Should I Switch Raloxifene To Tamoxifen For Breast Cancer?

I am almost 59 yrs old and dx with breast ca at age 50 (premenopausal but menopause from chemo), er pr positive with 3 small nodes. Had partial mastectomy, chemo, and radiation. Tamoxifen for 4 years, Arimidex for 2 years. Have been w/o hormonal rx for 2-3 years.
Now with the new info about tamoxifen, should I consider starting a few more years of tamoxifen or would Raloxifene be OK (I have osteoporosis). My oncologist was unsure but said Tamoxifen is OK if I want to and she prefers over Raloxifene. I prefer Raloxifene since it would address both problems.
I am otherwise healthy except for skin cancers. My mother was the first in our family know to have breast ca and died from metastatic about 10 yrs after dx and similar rx to me and dx at later age.
She took DES when preg with me.
I know the recent studies are on Tamoxifen but would not Raloxifene perform similarly?
I am not concerned about minor side effects; I don't want to get recurrent cancer!
Thank you.
XXXXXX
Please refer below
Detailed Answer:
Hi
Thanks for your query.
I understand your concern. The recent data on 10 years versus 5 years tamoxifen is indeed promising. But all the patients on the 10 year arm took tam continuously. We have no information regarding intermittent tam so far from any studies.

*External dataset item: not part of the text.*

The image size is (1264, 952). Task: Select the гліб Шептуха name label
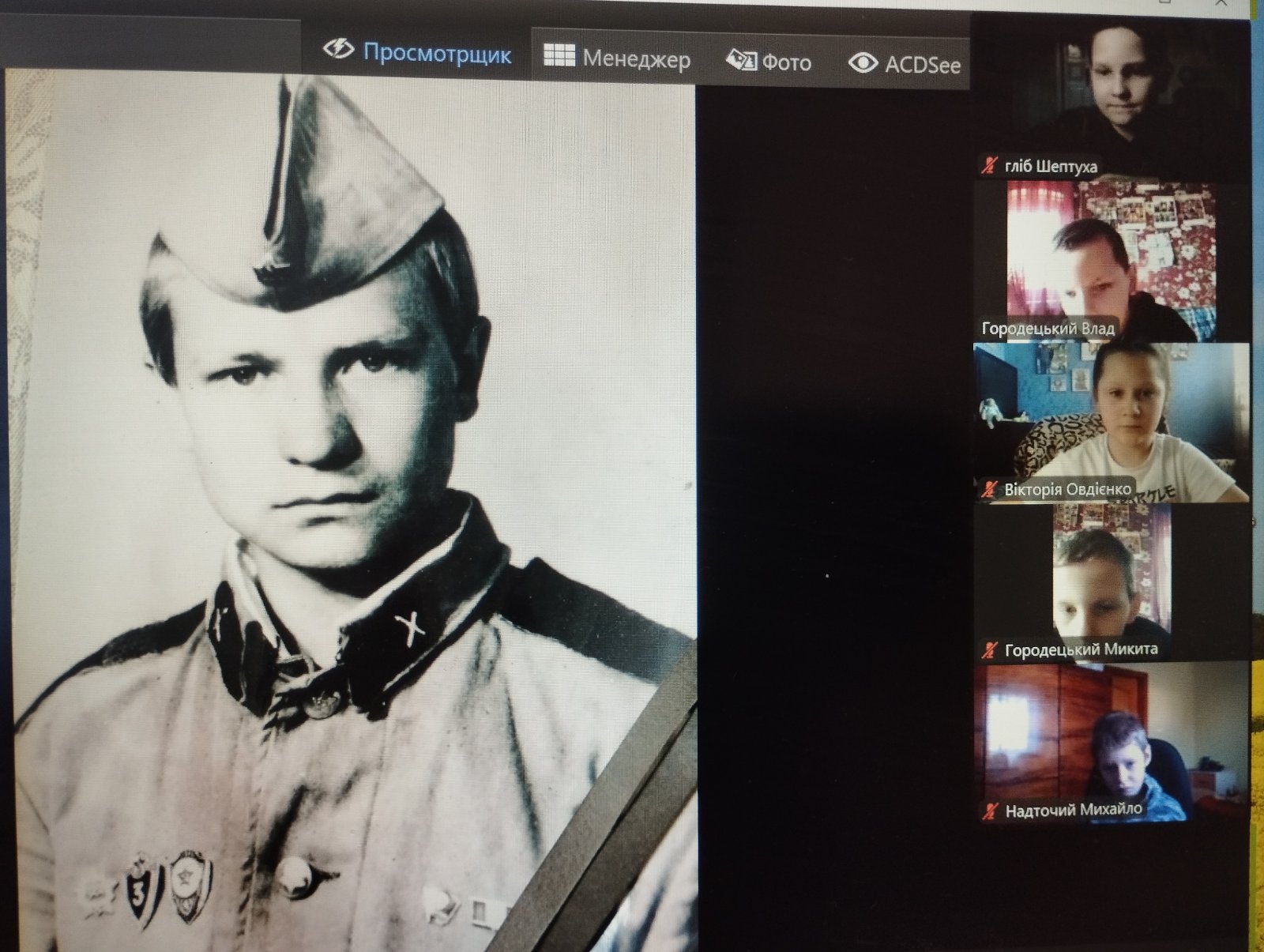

Since you have taken hormonal treatment for six years and off it for 2-3 years, there is no data on the basis of which I can recommend you to restart it again. This is in general for endocrine therapy, whether tam or raloxifene or arimidex.

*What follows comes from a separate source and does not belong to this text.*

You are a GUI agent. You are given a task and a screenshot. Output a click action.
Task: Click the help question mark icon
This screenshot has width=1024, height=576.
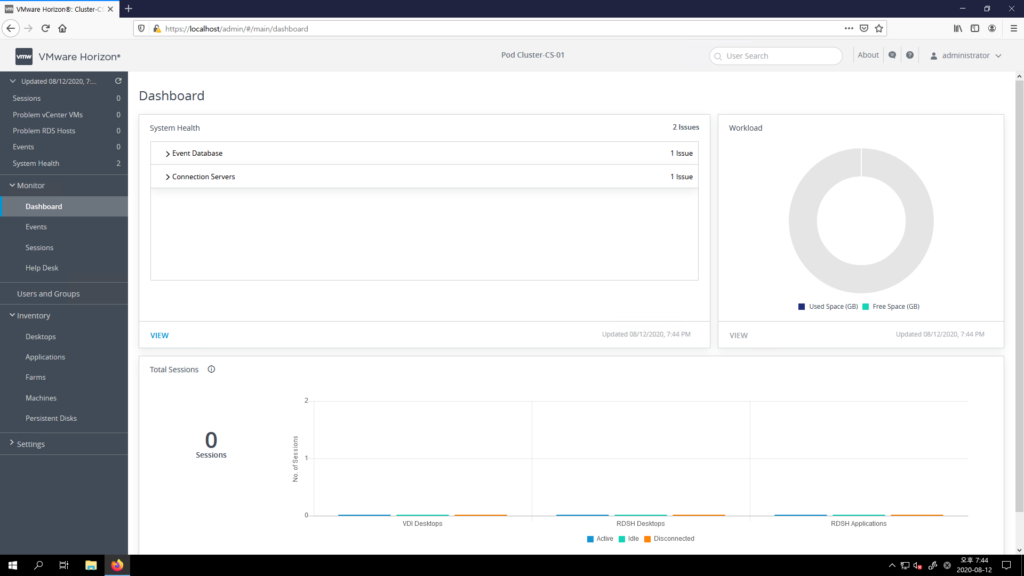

Now say if you start taking it any way for whatever benefit it has, the question is what is the harm?
Tamoxifen can cause uterine problems including cancer (1/100 chance) but raloxifene not likely to do so. In fact it can lower the risk. And as you said you are not bothered about the minor side effects.
So the bottom line is that though we do not recommend raloxifene for a scenario like your at this point, it can still be considered for an individual patient who is concerned about disease recurrence and not so about the minor side effects.
Hope I have answered your query. I will be available to answer further followup queries, if any.